AMHERST, Mass. – Colin J. Gleason, an assistant professor of civil and environmental engineering at the University of Massachusetts Amherst, has received a five-year, $530,000 National Science Foundation Faculty Early Career Development (CAREER) grant to conduct a detailed study of Arctic river flows and how they respond to changes in the climate.
Gleason says this project seeks an unprecedented accounting of the pan-Arctic hydrologic cycle built from the river up that will include field work done by undergraduates north of the Arctic Circle, use of remote sensing from NASA’s Landsat family of satellites for a longer-term perspective, and improvements to open source global hydrology models to better understand Arctic rivers and how they function.
Rivers serve as an excellent indicator of overall Arctic change because the water in the river at any given time, its “discharge,” is a reflection of all of the other components of the water and energy cycles including precipitation, evaporation and groundwater movement, says Gleason.
The unique geomorphology of Arctic rivers, the way rivers shape and are shaped by the landscape, is relatively understudied. Fieldwork to increase understanding of the current condition of rivers will be done through a new program at UMass Amherst called Integrating Geosciences and Engineering in the Arctic (IGEA).
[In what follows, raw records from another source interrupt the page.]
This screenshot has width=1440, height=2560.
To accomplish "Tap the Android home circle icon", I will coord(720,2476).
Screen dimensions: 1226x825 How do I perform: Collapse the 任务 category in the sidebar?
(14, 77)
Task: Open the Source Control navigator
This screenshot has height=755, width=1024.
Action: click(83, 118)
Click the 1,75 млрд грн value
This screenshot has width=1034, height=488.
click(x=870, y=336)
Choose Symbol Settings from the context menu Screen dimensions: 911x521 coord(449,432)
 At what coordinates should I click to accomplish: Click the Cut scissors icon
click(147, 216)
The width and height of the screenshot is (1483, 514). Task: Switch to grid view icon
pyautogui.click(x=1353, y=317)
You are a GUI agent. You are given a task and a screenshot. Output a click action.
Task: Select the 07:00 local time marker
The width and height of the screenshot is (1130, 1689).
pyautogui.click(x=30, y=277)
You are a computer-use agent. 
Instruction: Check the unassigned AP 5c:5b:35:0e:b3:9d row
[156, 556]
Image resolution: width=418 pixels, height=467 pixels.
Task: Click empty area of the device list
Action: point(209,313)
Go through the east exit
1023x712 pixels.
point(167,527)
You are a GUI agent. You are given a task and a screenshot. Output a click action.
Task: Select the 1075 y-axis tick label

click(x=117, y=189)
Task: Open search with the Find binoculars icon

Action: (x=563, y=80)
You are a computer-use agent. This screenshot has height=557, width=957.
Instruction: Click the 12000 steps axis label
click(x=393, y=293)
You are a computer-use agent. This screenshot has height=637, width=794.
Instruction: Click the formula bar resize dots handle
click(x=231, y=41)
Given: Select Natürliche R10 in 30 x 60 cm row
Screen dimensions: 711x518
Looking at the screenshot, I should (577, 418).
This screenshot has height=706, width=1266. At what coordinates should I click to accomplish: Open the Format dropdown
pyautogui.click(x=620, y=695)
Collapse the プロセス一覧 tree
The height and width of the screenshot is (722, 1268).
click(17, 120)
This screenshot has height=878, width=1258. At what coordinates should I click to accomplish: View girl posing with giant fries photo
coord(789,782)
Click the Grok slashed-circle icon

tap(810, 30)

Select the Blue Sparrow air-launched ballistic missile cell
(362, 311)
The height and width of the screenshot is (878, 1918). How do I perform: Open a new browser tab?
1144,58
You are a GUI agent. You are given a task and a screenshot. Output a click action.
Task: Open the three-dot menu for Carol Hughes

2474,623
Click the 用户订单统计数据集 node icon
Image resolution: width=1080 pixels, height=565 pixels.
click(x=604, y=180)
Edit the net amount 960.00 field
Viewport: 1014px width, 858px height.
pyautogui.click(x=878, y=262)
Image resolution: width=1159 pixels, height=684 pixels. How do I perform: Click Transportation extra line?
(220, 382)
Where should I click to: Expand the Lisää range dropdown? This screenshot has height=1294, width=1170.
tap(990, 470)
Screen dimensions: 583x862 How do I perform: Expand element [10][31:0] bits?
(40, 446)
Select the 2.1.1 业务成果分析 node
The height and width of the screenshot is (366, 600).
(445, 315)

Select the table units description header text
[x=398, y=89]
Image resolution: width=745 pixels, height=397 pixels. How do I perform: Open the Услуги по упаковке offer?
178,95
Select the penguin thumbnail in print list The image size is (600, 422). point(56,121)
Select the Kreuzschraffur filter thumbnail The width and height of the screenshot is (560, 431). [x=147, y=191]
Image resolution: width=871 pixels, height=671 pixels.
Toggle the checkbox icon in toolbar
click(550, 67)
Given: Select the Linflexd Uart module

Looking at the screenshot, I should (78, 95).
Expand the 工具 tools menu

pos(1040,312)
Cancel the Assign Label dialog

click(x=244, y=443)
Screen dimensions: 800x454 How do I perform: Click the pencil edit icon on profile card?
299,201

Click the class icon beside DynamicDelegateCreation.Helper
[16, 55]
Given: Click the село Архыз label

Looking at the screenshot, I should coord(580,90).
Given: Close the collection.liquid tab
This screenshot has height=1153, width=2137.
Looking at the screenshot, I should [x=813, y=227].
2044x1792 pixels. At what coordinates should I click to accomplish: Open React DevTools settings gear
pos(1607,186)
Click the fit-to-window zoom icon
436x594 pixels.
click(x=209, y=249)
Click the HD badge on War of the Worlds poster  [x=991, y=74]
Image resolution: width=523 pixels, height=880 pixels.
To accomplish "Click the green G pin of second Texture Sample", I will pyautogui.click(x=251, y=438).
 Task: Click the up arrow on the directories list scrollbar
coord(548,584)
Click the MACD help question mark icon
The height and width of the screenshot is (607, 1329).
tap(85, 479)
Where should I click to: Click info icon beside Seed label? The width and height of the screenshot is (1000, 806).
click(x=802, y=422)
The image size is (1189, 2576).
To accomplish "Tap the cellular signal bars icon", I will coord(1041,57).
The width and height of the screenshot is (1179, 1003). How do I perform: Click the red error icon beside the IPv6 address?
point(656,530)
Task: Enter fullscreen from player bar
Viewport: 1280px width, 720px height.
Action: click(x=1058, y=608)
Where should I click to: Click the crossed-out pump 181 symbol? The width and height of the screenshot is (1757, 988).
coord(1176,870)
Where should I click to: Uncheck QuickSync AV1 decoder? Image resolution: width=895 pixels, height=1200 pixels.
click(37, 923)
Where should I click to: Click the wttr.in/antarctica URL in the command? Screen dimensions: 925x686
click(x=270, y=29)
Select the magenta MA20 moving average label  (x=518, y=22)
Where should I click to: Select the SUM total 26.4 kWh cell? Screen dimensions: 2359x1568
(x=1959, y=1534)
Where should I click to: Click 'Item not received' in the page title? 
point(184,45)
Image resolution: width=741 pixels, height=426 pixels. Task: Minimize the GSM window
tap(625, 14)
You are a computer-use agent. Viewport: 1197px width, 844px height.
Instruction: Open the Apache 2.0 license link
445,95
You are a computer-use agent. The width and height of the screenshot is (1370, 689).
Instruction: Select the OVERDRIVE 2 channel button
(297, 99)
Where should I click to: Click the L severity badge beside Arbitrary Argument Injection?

Gleason says, “I will bring UMass Amherst undergraduates from IGEA north of the Arctic Circle so they can design and execute their own experiments to learn more about the nuances of unique Arctic rivers. My graduate students and I will then use millions of satellite images to take what the undergraduates have learned along with techniques I’ve developed over the past decade to make the first ever observation-based map of river flow across the Arctic.”
The satellite images will be used to estimate discharge for every Arctic river wider than 150 meters from 1984 to present. Finally, the IGEA-informed remotely sensed discharge data will be used to calibrate an open source global hydrology model, integrating the other components of this project to reach a fuller understanding of the entire Arctic system achieved through improved process-based understanding of Arctic rivers, Gleason says.
IGEA students will design field experiments in the spring semester as juniors, perform Arctic fieldwork in the summer after their junior year, and then analyze their data and train the next cohort of participants in the fall of their senior year. Undergraduates are purposefully drawn from two different disciplines, engineering and geosciences, to help broaden their experiences and to train, teach and inspire the next generation of interdisciplinary thinkers through this immersive Arctic research program.
Gleason says this work is critical because shifting political priorities at home and abroad mean what little data we do have about bellwether Arctic rivers is disappearing, and as Arctic rivers go, so goes the Arctic in general. The Arctic is undergoing rapid changes as this sensitive region responds to altered energy and water transport at the global scale, deeply affecting its local communities, ecosystems and water cycle.